TO DO
One part of the entries below is wanted: the lines from the one containing "Race Undergarments (232, 2398)" through the one containing "Outdoor Industries (1356, 1290)". Write those out exactly and nothing else.

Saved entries
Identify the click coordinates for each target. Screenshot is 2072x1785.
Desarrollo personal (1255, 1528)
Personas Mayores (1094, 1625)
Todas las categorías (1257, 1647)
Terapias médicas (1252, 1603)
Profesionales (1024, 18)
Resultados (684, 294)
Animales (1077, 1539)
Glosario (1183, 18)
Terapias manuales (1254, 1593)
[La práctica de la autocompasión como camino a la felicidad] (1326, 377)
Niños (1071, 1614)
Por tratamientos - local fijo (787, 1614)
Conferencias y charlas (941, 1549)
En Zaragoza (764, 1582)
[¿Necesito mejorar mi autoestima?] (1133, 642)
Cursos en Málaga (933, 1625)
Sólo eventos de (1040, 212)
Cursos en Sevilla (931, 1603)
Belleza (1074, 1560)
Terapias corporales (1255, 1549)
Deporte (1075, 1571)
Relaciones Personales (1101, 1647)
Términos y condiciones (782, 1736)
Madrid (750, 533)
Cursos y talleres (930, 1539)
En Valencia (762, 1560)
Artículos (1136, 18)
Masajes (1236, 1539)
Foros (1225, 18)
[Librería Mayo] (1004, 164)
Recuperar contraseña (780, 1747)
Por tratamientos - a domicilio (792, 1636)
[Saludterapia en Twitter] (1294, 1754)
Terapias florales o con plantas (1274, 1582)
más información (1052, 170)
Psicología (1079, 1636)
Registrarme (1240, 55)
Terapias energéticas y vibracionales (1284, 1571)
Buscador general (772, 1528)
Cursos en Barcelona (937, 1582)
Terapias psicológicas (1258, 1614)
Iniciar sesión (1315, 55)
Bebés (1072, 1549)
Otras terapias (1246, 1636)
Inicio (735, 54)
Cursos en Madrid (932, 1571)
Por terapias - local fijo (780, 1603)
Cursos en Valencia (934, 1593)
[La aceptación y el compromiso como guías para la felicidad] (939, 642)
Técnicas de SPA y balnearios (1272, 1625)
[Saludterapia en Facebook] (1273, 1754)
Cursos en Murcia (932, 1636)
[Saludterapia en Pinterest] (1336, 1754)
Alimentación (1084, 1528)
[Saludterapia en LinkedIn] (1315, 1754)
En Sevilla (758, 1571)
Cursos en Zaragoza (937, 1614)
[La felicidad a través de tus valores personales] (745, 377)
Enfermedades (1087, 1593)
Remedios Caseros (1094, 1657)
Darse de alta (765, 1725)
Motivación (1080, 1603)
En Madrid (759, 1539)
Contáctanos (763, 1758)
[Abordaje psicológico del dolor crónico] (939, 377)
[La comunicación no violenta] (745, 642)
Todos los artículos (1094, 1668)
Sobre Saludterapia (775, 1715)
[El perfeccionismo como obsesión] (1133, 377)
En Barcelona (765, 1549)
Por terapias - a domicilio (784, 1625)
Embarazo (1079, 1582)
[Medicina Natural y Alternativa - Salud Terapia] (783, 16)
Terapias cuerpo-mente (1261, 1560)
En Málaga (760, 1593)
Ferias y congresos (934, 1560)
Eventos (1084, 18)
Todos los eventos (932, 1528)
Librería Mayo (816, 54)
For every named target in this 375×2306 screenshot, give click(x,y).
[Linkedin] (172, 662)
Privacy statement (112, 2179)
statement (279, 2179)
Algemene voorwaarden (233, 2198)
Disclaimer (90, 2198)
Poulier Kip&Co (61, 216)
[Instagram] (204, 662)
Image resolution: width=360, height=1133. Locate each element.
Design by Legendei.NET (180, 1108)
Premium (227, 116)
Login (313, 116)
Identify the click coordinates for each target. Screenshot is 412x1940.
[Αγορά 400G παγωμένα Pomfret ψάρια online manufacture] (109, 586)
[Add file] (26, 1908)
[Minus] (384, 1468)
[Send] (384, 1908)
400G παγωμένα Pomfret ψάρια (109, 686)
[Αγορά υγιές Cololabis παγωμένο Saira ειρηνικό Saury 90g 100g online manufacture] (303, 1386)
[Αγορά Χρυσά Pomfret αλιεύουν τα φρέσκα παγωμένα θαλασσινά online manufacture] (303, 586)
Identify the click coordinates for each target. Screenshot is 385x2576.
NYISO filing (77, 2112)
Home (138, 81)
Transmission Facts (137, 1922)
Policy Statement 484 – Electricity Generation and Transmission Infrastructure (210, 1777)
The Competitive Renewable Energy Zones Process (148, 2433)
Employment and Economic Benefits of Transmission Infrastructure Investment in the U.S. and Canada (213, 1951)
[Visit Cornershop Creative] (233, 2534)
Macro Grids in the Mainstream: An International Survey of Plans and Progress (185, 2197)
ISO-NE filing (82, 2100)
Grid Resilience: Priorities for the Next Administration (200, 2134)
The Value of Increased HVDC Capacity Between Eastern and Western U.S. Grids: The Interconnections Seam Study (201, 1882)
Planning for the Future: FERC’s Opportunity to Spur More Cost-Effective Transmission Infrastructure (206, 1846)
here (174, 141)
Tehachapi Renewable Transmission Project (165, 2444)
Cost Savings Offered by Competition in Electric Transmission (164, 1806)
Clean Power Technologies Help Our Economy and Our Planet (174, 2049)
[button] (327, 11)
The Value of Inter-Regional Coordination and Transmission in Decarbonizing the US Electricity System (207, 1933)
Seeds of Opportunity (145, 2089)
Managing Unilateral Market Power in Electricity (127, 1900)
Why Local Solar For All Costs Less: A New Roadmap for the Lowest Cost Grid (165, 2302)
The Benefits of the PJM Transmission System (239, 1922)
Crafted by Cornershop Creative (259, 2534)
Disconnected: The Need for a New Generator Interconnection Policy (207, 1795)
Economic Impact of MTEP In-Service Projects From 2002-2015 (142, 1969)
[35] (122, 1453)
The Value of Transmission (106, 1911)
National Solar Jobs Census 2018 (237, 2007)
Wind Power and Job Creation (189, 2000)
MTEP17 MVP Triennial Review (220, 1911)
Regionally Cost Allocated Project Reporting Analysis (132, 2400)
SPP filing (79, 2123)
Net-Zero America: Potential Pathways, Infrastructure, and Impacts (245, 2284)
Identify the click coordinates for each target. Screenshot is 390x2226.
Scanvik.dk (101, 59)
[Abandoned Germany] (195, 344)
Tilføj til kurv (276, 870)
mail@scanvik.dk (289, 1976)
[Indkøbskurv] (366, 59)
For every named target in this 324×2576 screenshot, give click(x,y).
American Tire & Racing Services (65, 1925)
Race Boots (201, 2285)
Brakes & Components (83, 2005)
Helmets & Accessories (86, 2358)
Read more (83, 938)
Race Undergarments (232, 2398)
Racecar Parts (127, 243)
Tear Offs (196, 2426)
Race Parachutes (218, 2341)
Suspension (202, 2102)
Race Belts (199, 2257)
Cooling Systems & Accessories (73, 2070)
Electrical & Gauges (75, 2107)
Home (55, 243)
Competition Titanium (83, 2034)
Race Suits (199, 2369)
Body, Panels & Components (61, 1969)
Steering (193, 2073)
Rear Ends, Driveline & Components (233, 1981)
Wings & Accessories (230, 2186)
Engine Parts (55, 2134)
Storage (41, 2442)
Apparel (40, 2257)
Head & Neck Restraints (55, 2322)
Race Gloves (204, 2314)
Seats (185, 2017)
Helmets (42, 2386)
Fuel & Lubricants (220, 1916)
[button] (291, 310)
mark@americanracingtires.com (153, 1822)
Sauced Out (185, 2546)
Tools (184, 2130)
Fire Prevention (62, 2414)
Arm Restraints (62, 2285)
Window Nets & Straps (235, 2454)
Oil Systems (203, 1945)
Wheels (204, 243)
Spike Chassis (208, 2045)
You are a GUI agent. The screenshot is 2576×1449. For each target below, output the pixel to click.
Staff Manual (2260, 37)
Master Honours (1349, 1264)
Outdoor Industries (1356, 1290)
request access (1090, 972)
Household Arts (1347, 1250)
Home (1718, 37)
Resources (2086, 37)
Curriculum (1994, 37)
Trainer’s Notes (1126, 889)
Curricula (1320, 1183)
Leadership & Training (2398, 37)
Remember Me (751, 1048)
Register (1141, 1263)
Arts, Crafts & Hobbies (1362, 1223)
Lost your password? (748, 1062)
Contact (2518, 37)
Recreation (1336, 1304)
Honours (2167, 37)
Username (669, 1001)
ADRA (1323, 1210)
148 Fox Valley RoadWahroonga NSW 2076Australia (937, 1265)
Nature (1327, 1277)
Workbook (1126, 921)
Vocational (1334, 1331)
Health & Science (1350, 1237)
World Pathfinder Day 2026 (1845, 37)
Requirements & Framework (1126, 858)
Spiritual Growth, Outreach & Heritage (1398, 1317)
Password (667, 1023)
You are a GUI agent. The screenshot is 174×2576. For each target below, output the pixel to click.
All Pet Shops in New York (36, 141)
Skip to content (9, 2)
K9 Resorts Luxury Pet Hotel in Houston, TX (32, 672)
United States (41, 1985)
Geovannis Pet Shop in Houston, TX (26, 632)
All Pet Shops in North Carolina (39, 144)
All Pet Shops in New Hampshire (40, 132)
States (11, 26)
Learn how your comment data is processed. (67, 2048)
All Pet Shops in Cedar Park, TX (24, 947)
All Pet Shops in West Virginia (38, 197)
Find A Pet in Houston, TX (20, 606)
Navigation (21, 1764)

TASK RESULT
Race Undergarments (232, 2398)
Racecar Parts (127, 243)
Tear Offs (196, 2426)
Race Parachutes (218, 2341)
Suspension (202, 2102)
Race Belts (199, 2257)
Cooling Systems & Accessories (73, 2070)
Electrical & Gauges (75, 2107)
Home (55, 243)
Competition Titanium (83, 2034)
Race Suits (199, 2369)
Body, Panels & Components (61, 1969)
Steering (193, 2073)
Rear Ends, Driveline & Components (233, 1981)
Wings & Accessories (230, 2186)
Engine Parts (55, 2134)
Storage (41, 2442)
Apparel (40, 2257)
Head & Neck Restraints (55, 2322)
Race Gloves (204, 2314)
Seats (185, 2017)
Helmets (42, 2386)
Fuel & Lubricants (220, 1916)
[button] (291, 310)
mark@americanracingtires.com (153, 1822)
Sauced Out (185, 2546)
Tools (184, 2130)
Fire Prevention (62, 2414)
Arm Restraints (62, 2285)
Window Nets & Straps (235, 2454)
Oil Systems (203, 1945)
Wheels (204, 243)
Spike Chassis (208, 2045)
You are a GUI agent. The screenshot is 2576×1449. For each target below, output the pixel to click.
Staff Manual (2260, 37)
Master Honours (1349, 1264)
Outdoor Industries (1356, 1290)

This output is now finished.